* **Assignment**
Give again, exactly as written, the lines of the records below from the line with "This screenshot has width=621, height=284." to the line with "This screenshot has width=355, height=329.". Both end lines count; pictures do not.

Task inputs START

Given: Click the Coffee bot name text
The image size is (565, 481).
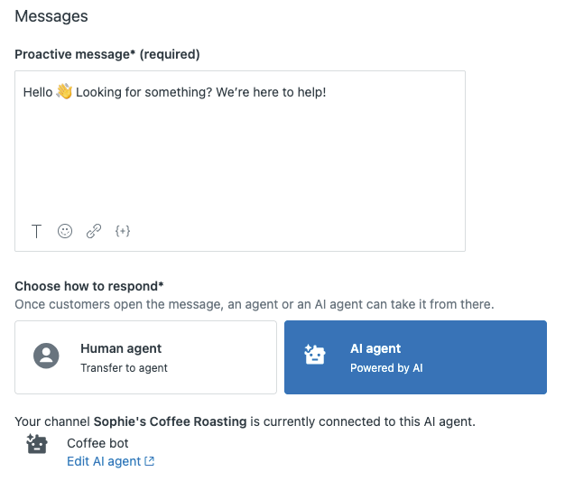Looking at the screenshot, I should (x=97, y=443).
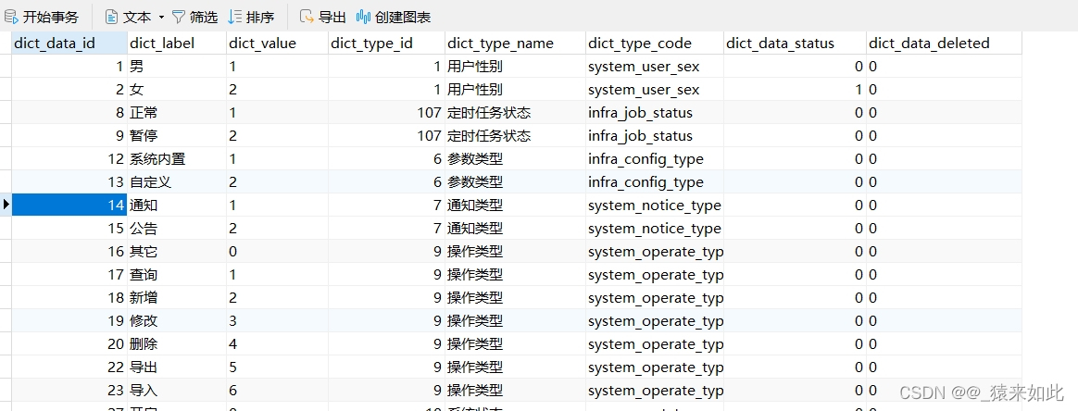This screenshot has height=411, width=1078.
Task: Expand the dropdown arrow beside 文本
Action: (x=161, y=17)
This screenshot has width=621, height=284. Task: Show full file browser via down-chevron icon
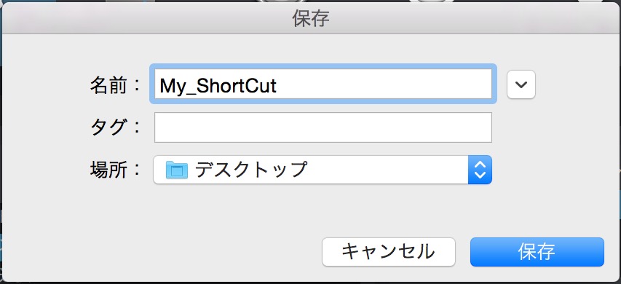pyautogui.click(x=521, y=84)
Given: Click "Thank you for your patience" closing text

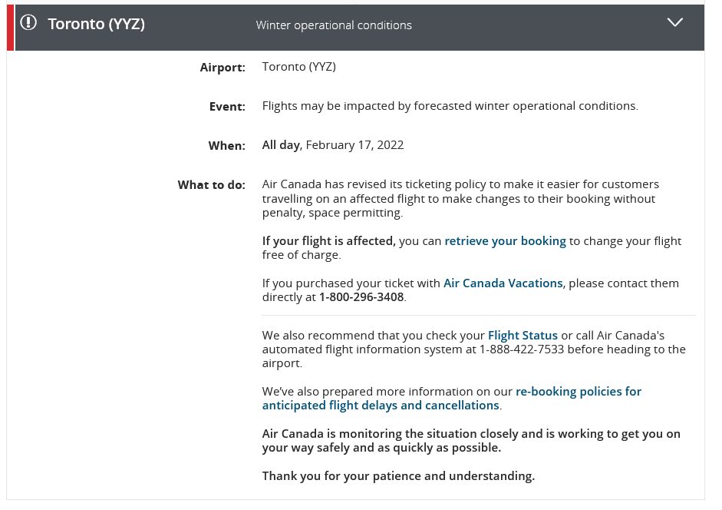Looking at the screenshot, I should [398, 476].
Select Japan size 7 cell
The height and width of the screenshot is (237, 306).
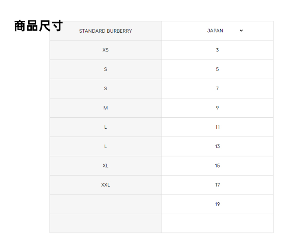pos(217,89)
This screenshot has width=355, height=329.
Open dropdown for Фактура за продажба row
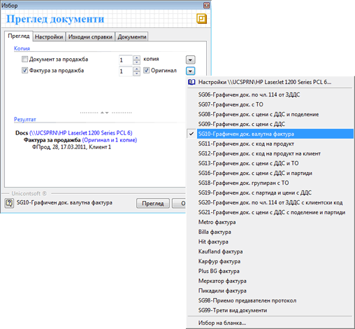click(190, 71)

Task inputs END
Task inputs START

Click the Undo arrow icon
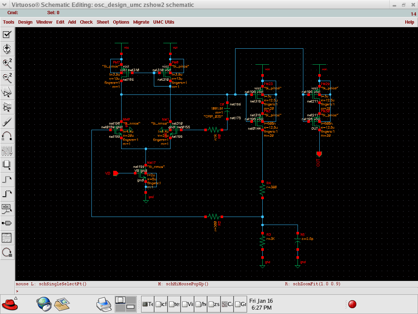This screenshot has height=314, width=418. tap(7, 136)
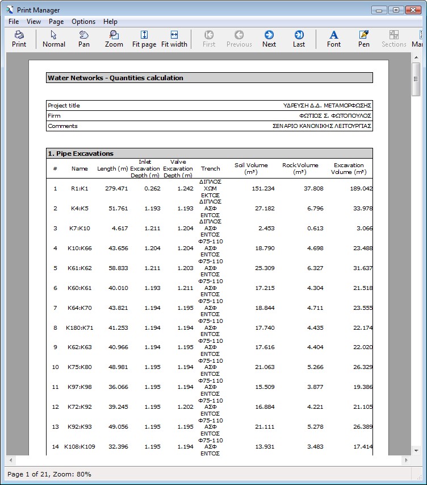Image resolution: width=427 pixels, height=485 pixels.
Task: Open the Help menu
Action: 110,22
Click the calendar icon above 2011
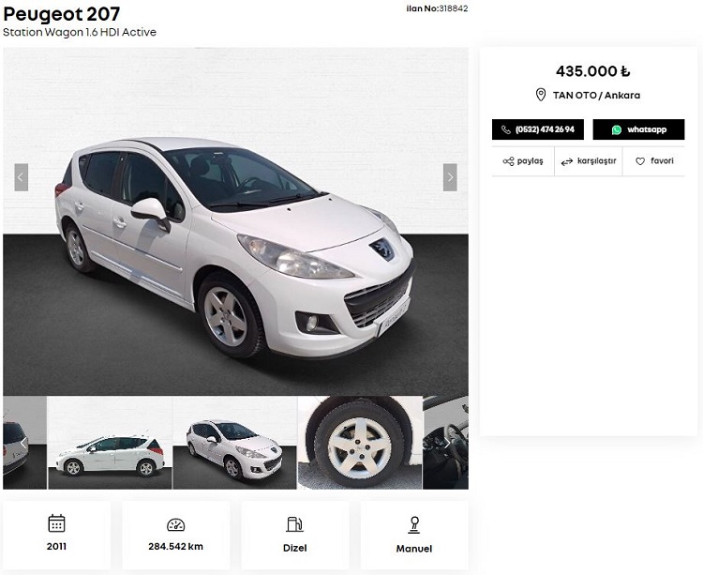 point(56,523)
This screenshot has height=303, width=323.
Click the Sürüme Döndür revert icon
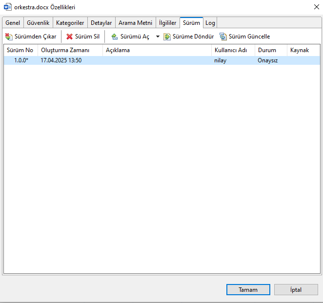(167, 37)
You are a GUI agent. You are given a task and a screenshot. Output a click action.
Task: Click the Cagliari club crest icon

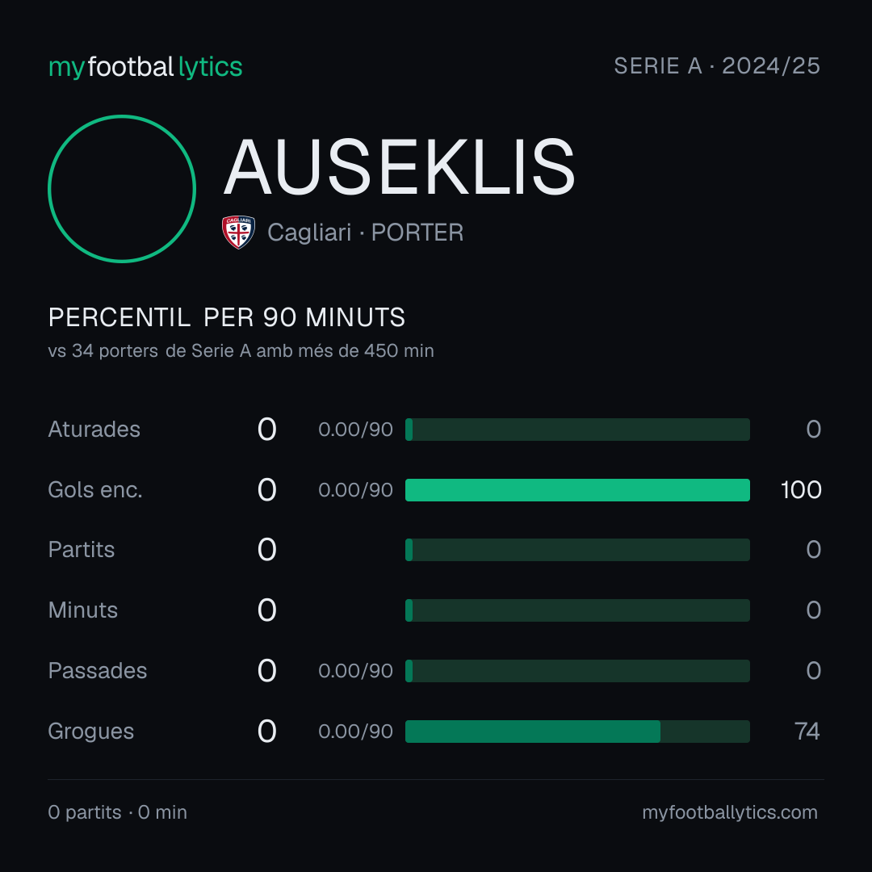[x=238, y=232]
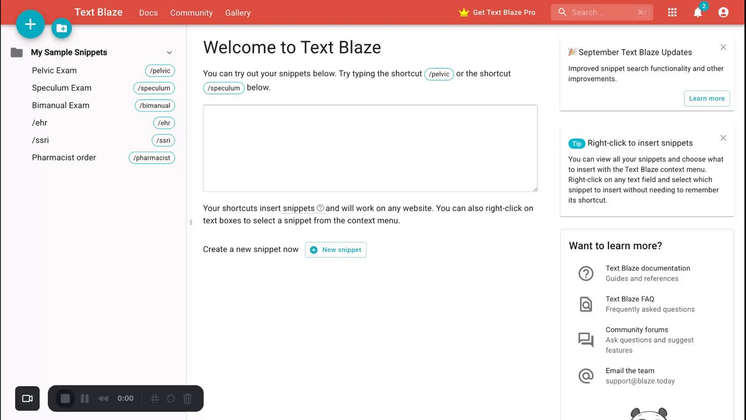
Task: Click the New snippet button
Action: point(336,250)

Task inputs END

* **Expected output**
This screenshot has width=621, height=284. Task: Show full file browser via down-chevron icon
pyautogui.click(x=521, y=84)
Given: Click "Thank you for your patience" closing text

Looking at the screenshot, I should [398, 476].
Select Japan size 7 cell
The height and width of the screenshot is (237, 306).
pos(217,89)
This screenshot has width=355, height=329.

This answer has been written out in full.